Objective: Put the lines into a Markdown table with the columns Row and Line, starting with the line containing "1055x738 pixels." and going on through the line containing "(x=578, y=365)". Leave out any blank lines.

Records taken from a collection

****

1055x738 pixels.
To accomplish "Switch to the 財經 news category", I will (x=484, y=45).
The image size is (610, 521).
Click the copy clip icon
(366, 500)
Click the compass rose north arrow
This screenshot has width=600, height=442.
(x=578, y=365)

****

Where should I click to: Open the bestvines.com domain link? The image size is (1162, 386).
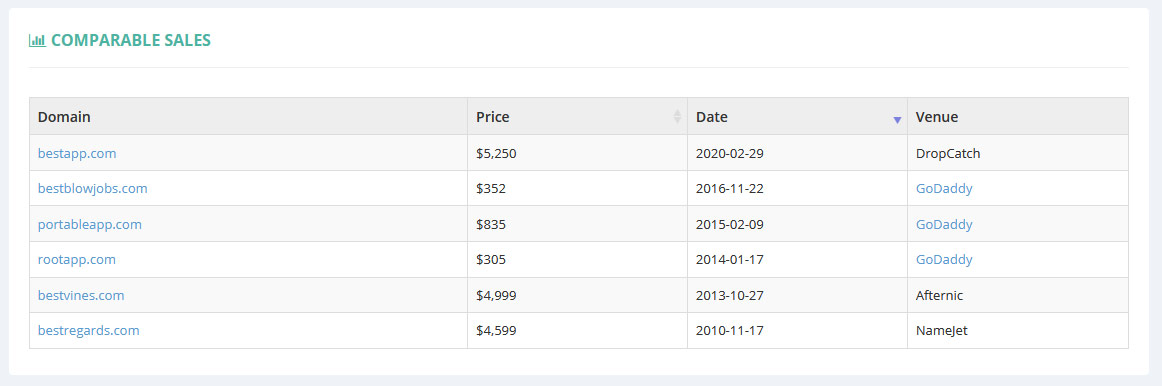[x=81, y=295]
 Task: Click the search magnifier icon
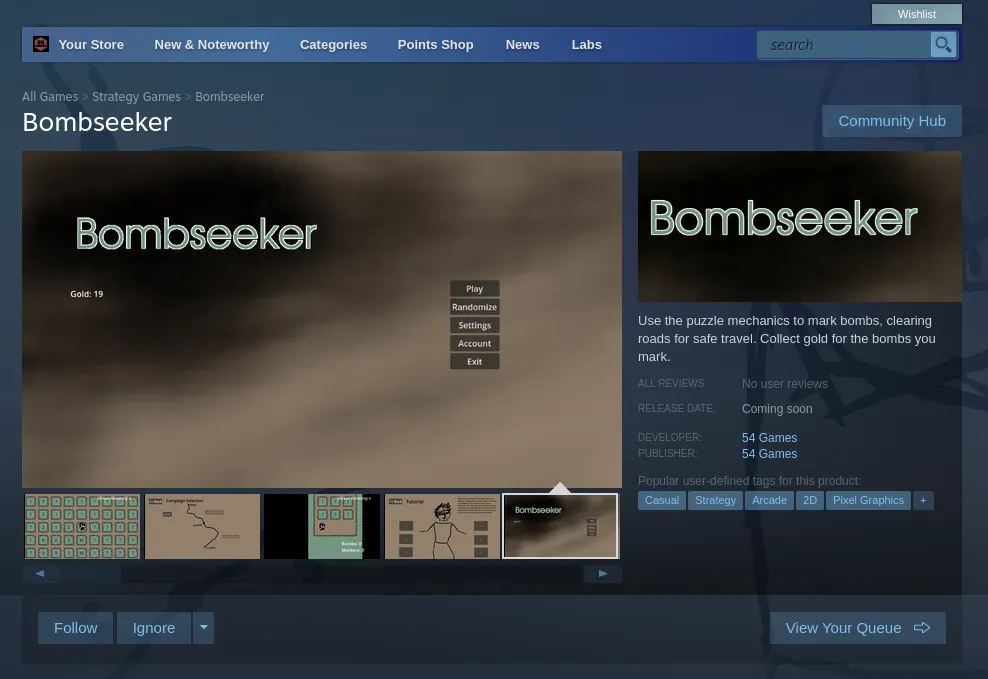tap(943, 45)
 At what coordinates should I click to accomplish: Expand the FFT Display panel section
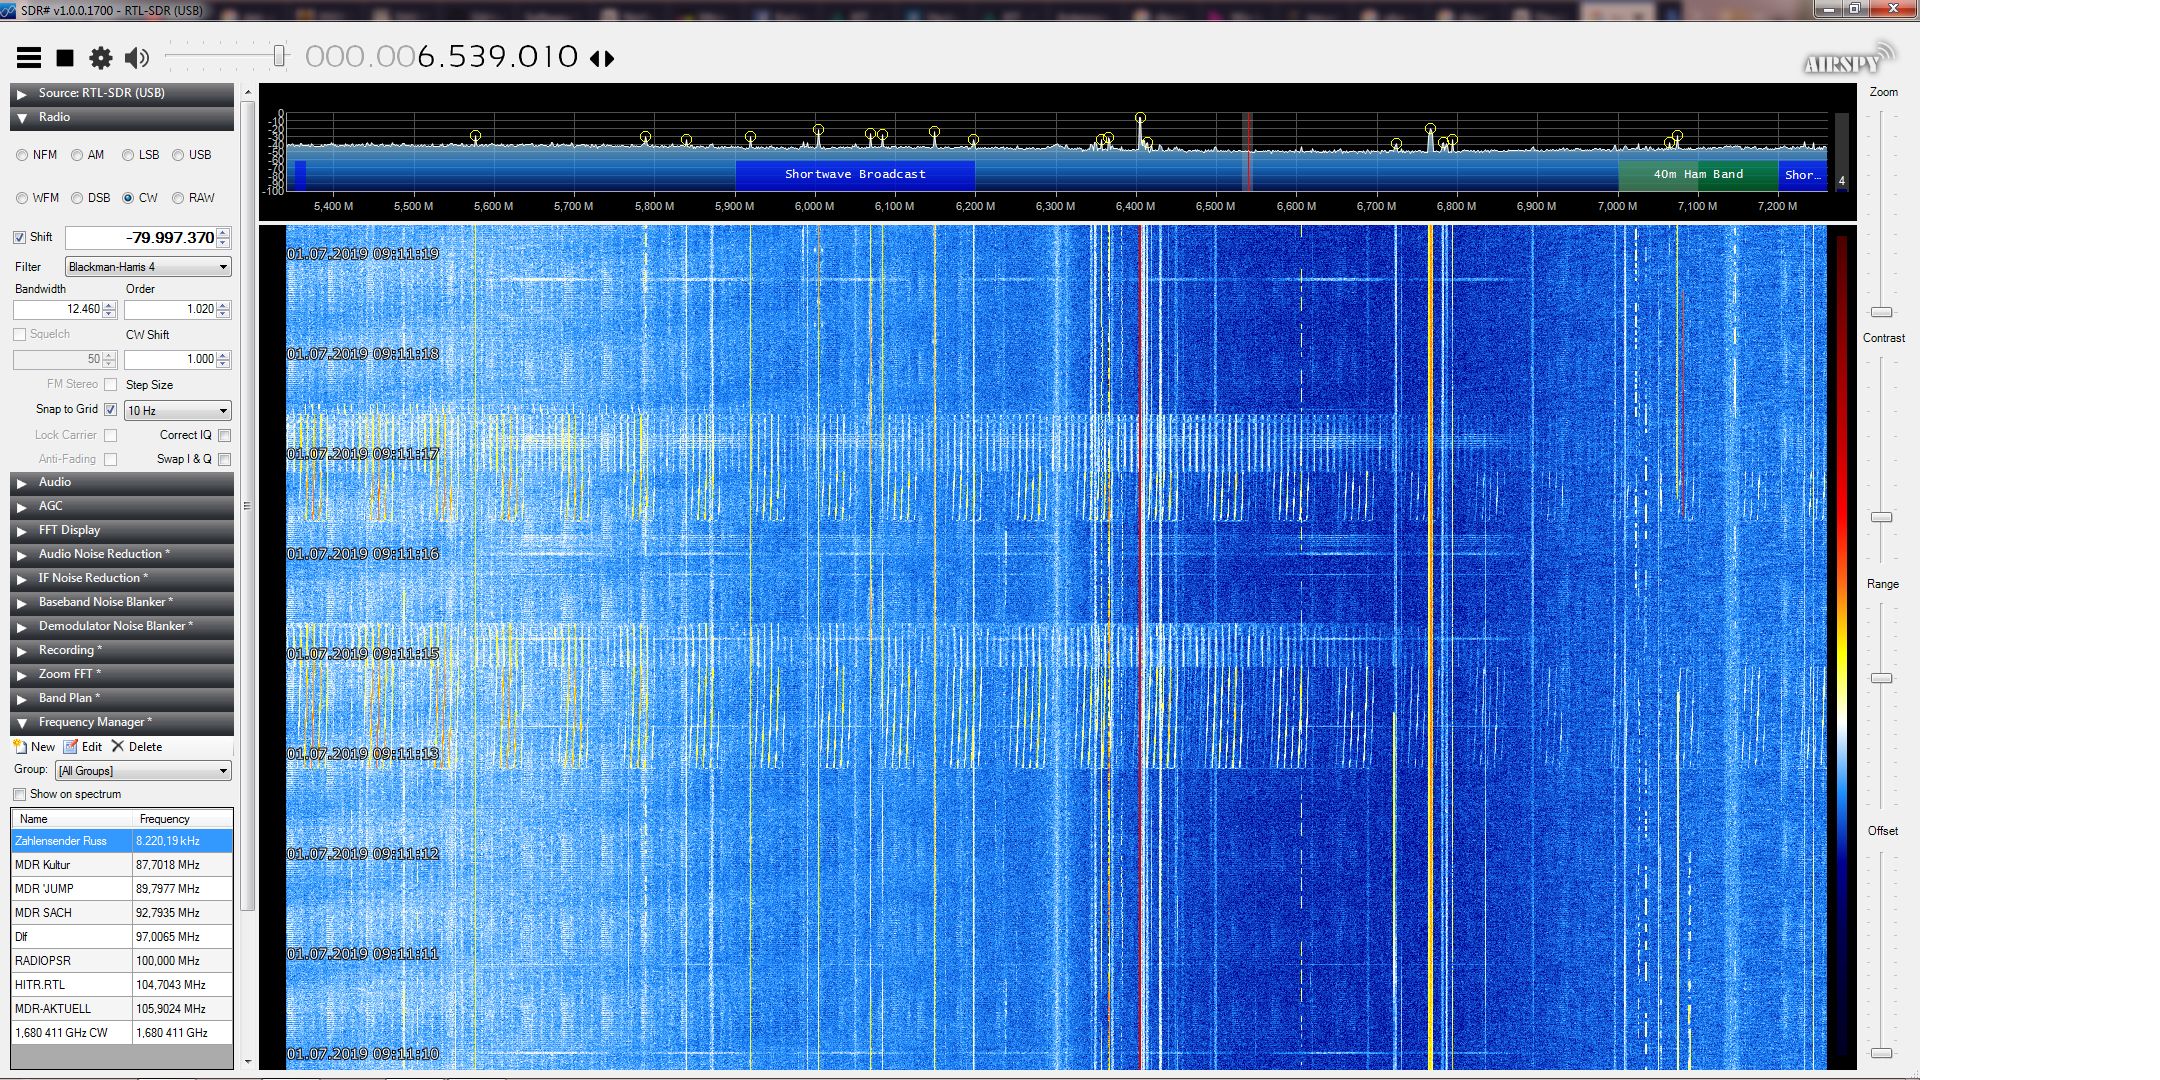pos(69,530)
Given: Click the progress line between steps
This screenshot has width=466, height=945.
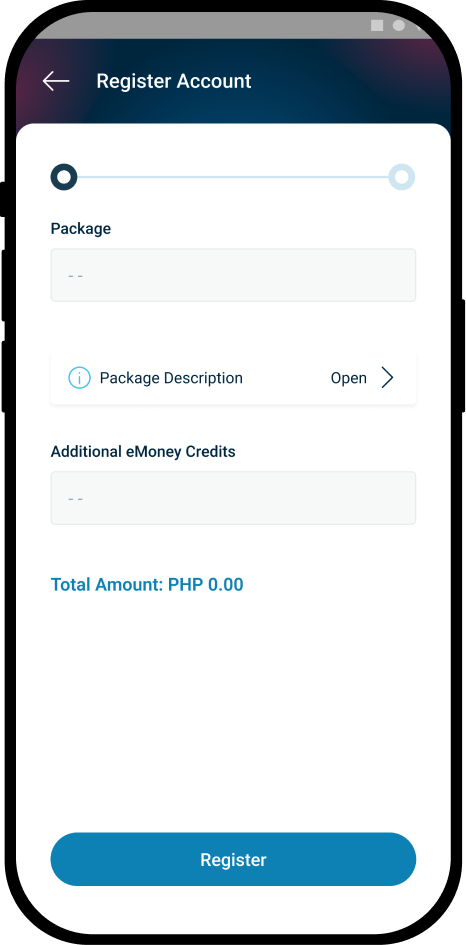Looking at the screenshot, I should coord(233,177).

****

The response:
| Row | Line |
|---|---|
| 1 | 1055x738 pixels. |
| 2 | To accomplish "Switch to the 財經 news category", I will (x=484, y=45). |
| 3 | The image size is (610, 521). |
| 4 | Click the copy clip icon |
| 5 | (366, 500) |
| 6 | Click the compass rose north arrow |
| 7 | This screenshot has width=600, height=442. |
| 8 | (x=578, y=365) |